[Rows excerpted from a collection]
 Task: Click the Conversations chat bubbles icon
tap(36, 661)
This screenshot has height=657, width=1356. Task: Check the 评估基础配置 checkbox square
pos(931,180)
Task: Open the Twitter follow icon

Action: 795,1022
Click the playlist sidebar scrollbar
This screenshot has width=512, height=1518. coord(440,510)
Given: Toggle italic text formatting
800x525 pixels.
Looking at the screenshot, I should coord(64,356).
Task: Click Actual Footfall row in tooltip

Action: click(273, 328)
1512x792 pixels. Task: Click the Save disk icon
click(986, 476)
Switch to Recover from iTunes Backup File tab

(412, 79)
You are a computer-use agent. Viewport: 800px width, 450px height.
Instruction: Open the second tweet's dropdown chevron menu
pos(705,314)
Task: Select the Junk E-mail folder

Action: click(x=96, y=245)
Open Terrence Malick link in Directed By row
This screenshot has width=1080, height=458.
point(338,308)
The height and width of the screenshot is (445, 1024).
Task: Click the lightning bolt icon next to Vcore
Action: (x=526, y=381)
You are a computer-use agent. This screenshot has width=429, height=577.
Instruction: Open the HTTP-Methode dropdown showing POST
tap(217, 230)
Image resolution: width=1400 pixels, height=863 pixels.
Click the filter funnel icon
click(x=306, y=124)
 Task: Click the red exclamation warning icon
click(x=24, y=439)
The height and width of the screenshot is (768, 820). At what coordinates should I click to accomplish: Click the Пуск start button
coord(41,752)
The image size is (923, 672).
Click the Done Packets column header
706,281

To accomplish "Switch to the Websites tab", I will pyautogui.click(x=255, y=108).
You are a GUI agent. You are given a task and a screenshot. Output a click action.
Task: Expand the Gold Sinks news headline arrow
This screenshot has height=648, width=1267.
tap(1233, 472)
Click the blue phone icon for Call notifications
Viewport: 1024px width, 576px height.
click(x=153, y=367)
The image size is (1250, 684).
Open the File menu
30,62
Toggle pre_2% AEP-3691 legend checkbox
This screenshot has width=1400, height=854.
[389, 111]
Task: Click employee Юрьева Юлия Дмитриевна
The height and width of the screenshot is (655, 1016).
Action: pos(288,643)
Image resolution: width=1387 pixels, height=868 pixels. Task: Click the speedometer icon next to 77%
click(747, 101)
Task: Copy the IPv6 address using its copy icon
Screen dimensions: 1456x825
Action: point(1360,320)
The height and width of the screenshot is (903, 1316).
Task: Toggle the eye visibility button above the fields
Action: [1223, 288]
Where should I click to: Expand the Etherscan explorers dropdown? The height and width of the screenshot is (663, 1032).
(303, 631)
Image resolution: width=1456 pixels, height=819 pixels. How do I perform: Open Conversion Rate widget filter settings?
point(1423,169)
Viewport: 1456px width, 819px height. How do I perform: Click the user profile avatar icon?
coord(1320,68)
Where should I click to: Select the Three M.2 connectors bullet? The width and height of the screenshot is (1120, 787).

> Exercise prompt: Rewrite the rows above with every "Viewport" renamed to "Display" and nothing else changed.

> Answer to this task:
 Task: Click the Conversations chat bubbles icon
tap(36, 661)
This screenshot has height=657, width=1356. Task: Check the 评估基础配置 checkbox square
pos(931,180)
Task: Open the Twitter follow icon

Action: 795,1022
Click the playlist sidebar scrollbar
This screenshot has width=512, height=1518. coord(440,510)
Given: Toggle italic text formatting
800x525 pixels.
Looking at the screenshot, I should coord(64,356).
Task: Click Actual Footfall row in tooltip

Action: click(273, 328)
1512x792 pixels. Task: Click the Save disk icon
click(986, 476)
Switch to Recover from iTunes Backup File tab

(412, 79)
You are a computer-use agent. Display: 800px width, 450px height.
Instruction: Open the second tweet's dropdown chevron menu
pos(705,314)
Task: Select the Junk E-mail folder

Action: click(x=96, y=245)
Open Terrence Malick link in Directed By row
This screenshot has width=1080, height=458.
point(338,308)
The height and width of the screenshot is (445, 1024).
Task: Click the lightning bolt icon next to Vcore
Action: (x=526, y=381)
You are a computer-use agent. This screenshot has width=429, height=577.
Instruction: Open the HTTP-Methode dropdown showing POST
tap(217, 230)
Image resolution: width=1400 pixels, height=863 pixels.
Click the filter funnel icon
click(x=306, y=124)
 Task: Click the red exclamation warning icon
click(x=24, y=439)
The height and width of the screenshot is (768, 820). At what coordinates should I click to accomplish: Click the Пуск start button
coord(41,752)
The image size is (923, 672).
Click the Done Packets column header
706,281

To accomplish "Switch to the Websites tab", I will pyautogui.click(x=255, y=108).
You are a GUI agent. You are given a task and a screenshot. Output a click action.
Task: Expand the Gold Sinks news headline arrow
This screenshot has height=648, width=1267.
tap(1233, 472)
Click the blue phone icon for Call notifications
Display: 1024px width, 576px height.
click(x=153, y=367)
The image size is (1250, 684).
Open the File menu
30,62
Toggle pre_2% AEP-3691 legend checkbox
This screenshot has width=1400, height=854.
[389, 111]
Task: Click employee Юрьева Юлия Дмитриевна
The height and width of the screenshot is (655, 1016).
Action: pos(288,643)
Image resolution: width=1387 pixels, height=868 pixels. Task: Click the speedometer icon next to 77%
click(747, 101)
Task: Copy the IPv6 address using its copy icon
Screen dimensions: 1456x825
Action: point(1360,320)
The height and width of the screenshot is (903, 1316).
Task: Toggle the eye visibility button above the fields
Action: [1223, 288]
Where should I click to: Expand the Etherscan explorers dropdown? The height and width of the screenshot is (663, 1032).
(303, 631)
Image resolution: width=1456 pixels, height=819 pixels. How do I perform: Open Conversion Rate widget filter settings?
point(1423,169)
Display: 1456px width, 819px height. How do I perform: Click the user profile avatar icon?
coord(1320,68)
Where should I click to: Select the Three M.2 connectors bullet? The width and height of the screenshot is (1120, 787).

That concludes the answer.